Though it sounds like the stuff of an H.G. Wells story, synthetic speech was first created centuries before the computer age. According to Matinee Multilingual, a U.K. firm that specializes in translation, transcription, voiceovers, subtitling, captioning, and video editing, the first synthetic speech came in 1770 with a rudimentary machine capable of mimicking vowel sounds. Then a few years later, a mechanical speech machine that could make multiple noise types, including full words, was created. Both of these machines were basic and worked by replicating human vocal structures. They were initially developed to study voice function.

Many, many years later, speech machines came into use to help people who were unable to speak, the most famous example of which was the synthetic voice used by renowned theoretical physicist Stephen Hawking. Though certainly helpful for those who used them, these devices sounded robotic and mechanical—not something anyone would mistake for a human voice.

Fast-forward to the past decade or so and voice technology, particularly with the help of artificial intelligence, has progressed swiftly. AI voices are being used in interactive voice response systems, messaging services, voice assistants, and many other areas. The tech-produced voices have gone from sounding like robots to sounding like humans.

These developments set the stage for Lyrebird (now the AI Research Division of Descript), which in 2017 released a product that could mimic any person’s voice after just one minute. Today, similar products can re-create the human voice with just two or three seconds of audio.

The preference for a human-sounding voice is very high. Voicebot research has found that consumers prefer human voices over synthetic ones in company interactions by 71.6 percent.

Ethical Use Concerns

However, that preference for human-sounding voices and the advances in the technology that produces them make ethical considerations of voice cloning more important than ever. And it’s not just actors, politicians, and other famous people who are at risk. Even typical consumers’ voices are subject to unethical use, particularly as generative AI technology becomes more widespread.

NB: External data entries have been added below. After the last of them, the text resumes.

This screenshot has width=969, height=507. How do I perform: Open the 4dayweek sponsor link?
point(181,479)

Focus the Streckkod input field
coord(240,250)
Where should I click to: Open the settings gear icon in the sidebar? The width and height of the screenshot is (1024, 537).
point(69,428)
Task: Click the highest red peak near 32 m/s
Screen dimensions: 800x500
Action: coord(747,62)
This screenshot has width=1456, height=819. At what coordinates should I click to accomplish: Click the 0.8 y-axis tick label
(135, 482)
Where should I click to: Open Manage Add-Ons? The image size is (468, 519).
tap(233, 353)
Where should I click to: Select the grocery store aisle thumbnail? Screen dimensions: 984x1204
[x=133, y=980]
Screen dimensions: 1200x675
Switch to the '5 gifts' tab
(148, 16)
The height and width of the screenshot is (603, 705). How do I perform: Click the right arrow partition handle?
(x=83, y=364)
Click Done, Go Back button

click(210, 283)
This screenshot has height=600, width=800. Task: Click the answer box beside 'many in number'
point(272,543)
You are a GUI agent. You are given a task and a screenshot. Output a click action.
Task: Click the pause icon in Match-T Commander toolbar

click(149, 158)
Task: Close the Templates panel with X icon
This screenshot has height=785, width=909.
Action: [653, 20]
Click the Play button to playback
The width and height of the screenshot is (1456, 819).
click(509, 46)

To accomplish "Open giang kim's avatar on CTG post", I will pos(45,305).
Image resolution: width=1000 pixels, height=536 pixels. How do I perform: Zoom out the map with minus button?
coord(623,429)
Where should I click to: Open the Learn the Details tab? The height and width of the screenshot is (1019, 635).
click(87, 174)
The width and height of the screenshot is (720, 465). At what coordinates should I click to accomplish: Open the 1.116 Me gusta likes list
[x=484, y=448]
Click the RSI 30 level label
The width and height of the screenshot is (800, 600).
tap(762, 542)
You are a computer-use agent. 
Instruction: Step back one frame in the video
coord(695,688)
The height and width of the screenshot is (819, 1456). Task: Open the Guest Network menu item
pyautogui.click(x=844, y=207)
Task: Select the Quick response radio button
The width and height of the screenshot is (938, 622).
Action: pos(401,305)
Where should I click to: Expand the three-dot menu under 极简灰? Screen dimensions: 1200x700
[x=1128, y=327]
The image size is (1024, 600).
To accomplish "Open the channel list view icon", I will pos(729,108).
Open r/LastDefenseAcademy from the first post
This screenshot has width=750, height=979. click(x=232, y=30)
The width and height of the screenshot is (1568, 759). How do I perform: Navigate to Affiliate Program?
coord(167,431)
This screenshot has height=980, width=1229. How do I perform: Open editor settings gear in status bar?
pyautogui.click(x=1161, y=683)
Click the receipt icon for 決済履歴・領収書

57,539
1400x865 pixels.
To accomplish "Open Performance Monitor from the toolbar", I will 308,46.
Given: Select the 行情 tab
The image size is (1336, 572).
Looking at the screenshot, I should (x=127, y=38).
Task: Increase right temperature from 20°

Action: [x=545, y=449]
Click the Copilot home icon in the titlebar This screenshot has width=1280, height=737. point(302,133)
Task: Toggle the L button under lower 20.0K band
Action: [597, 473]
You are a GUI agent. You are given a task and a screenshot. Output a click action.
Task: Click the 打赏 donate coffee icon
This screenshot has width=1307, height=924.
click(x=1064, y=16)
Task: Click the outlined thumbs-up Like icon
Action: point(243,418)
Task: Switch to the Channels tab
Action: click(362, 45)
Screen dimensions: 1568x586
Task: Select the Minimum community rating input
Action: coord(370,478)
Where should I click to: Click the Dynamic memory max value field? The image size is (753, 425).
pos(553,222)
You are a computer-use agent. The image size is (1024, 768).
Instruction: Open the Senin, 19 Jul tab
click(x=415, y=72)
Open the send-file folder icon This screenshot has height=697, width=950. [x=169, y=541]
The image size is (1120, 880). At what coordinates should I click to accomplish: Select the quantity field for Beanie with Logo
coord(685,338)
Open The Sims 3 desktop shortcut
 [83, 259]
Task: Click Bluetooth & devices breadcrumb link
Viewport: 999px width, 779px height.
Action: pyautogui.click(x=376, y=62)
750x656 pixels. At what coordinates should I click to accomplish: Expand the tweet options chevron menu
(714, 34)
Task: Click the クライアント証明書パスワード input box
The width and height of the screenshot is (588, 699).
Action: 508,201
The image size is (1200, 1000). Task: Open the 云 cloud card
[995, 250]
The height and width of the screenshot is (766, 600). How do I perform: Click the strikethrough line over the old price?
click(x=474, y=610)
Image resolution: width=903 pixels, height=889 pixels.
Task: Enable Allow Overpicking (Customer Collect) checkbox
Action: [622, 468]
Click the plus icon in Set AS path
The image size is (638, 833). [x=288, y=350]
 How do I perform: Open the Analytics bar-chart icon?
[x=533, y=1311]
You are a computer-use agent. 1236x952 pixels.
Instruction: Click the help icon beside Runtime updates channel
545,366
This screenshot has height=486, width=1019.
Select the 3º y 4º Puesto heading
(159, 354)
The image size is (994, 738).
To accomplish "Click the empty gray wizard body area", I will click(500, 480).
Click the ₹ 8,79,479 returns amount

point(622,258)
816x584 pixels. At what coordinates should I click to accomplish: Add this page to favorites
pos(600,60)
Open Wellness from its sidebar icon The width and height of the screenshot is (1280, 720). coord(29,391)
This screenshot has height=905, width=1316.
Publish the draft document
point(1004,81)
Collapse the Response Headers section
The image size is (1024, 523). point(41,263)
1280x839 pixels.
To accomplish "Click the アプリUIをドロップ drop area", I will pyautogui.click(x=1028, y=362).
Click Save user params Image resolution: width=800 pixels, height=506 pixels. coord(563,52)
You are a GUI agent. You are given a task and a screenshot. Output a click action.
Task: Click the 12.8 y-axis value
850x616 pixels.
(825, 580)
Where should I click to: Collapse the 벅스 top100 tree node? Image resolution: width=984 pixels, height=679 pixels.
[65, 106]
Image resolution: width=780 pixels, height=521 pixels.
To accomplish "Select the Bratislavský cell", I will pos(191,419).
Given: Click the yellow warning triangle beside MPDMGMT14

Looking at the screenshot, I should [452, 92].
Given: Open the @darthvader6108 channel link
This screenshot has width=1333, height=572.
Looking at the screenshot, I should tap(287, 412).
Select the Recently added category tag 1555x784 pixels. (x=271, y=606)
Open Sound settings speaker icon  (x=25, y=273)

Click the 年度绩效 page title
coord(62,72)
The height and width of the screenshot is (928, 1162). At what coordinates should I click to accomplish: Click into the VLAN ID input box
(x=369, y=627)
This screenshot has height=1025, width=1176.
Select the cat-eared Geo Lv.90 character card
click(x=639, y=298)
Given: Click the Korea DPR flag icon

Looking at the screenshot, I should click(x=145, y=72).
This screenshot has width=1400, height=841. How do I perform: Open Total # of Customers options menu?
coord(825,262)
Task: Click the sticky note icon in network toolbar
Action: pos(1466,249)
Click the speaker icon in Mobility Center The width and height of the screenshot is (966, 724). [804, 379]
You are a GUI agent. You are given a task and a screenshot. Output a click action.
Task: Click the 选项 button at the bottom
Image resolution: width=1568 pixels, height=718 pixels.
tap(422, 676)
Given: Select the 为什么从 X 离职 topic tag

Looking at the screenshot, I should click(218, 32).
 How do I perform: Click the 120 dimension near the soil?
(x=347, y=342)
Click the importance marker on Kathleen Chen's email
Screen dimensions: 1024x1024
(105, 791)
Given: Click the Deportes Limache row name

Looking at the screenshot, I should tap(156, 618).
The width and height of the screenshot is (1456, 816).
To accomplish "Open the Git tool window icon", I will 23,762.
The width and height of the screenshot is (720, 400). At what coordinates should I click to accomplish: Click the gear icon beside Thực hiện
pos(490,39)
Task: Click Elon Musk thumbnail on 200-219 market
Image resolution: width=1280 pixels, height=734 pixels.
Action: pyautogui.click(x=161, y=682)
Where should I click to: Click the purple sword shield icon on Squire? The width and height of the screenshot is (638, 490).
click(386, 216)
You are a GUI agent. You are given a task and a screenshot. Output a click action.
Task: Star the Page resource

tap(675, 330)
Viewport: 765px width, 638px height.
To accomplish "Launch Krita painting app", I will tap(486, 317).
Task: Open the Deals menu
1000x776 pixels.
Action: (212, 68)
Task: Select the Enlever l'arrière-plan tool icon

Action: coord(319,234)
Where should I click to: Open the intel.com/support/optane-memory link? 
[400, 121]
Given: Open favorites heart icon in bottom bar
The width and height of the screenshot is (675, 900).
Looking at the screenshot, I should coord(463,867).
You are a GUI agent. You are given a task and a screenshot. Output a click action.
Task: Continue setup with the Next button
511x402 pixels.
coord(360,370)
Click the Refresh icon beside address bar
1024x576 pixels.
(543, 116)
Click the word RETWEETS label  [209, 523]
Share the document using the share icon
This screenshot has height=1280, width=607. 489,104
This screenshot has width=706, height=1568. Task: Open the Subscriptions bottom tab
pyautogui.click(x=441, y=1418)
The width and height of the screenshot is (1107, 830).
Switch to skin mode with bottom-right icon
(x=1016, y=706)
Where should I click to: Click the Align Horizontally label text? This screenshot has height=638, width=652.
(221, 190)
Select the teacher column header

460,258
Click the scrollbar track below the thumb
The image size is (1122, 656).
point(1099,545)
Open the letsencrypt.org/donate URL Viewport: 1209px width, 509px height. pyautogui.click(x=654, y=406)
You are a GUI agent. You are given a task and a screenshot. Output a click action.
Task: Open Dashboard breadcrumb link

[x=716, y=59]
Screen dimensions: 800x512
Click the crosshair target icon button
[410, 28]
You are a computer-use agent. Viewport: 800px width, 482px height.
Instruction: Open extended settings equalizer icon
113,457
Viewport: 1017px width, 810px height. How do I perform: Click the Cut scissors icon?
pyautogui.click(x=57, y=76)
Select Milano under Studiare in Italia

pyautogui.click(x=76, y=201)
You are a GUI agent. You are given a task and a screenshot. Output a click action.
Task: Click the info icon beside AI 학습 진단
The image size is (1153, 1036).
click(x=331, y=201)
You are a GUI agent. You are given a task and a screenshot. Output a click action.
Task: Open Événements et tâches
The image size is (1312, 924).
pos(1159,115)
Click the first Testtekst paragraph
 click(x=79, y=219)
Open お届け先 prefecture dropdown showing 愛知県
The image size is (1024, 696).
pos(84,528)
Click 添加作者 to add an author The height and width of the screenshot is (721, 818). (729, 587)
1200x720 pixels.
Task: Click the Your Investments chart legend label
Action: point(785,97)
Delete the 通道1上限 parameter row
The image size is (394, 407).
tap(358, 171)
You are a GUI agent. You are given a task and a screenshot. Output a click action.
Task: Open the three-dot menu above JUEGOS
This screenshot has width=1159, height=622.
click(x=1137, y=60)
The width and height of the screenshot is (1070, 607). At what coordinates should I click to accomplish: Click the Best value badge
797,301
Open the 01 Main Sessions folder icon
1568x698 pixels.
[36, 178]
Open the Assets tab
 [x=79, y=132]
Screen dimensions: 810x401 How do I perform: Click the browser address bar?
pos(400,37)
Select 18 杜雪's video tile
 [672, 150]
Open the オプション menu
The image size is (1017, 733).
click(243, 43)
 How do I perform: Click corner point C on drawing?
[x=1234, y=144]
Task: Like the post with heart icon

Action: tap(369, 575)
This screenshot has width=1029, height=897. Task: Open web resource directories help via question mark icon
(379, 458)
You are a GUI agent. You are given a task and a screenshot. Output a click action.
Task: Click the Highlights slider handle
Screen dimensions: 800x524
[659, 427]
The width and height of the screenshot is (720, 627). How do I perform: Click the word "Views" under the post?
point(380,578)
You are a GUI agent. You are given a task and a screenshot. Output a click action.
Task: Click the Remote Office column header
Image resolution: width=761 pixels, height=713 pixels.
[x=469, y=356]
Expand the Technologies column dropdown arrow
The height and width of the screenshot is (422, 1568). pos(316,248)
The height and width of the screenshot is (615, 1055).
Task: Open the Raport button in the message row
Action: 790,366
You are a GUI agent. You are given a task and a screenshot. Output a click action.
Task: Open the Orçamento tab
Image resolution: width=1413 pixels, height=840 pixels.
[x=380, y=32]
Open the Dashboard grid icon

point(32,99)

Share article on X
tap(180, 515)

Modern speech technology can listen to phone calls and hijack them with fake biometric audio for fraud or manipulation purposes. In a now widely publicized Hong Kong fraud case, an employee transferred $25 million in funds to five bank accounts after a virtual meeting with what turned out to be audio-video deepfakes of senior management.

Chenta Lee, chief architect of threat intelligence at IBM, explained how the hacker pulled it off: He combined large language models (LLMs), speech-to-text, text-to-speech, and voice cloning tactics to dynamically modify the context and content of a live phone conversation. Tactics can be deployed through a number of vectors, such as malware or compromised VoIP services. A three-second audio sample is enough to create a convincing voice clone, and the LLM takes care of the parsing and semantics.

“Everyone needs to be concerned about the technology being used for nefarious purposes,” says Bob Long, president of the Americas at Daon, a biometrics and identity assurance software company. “It’s no longer where you’re looking at just famous people; it’s everyone.”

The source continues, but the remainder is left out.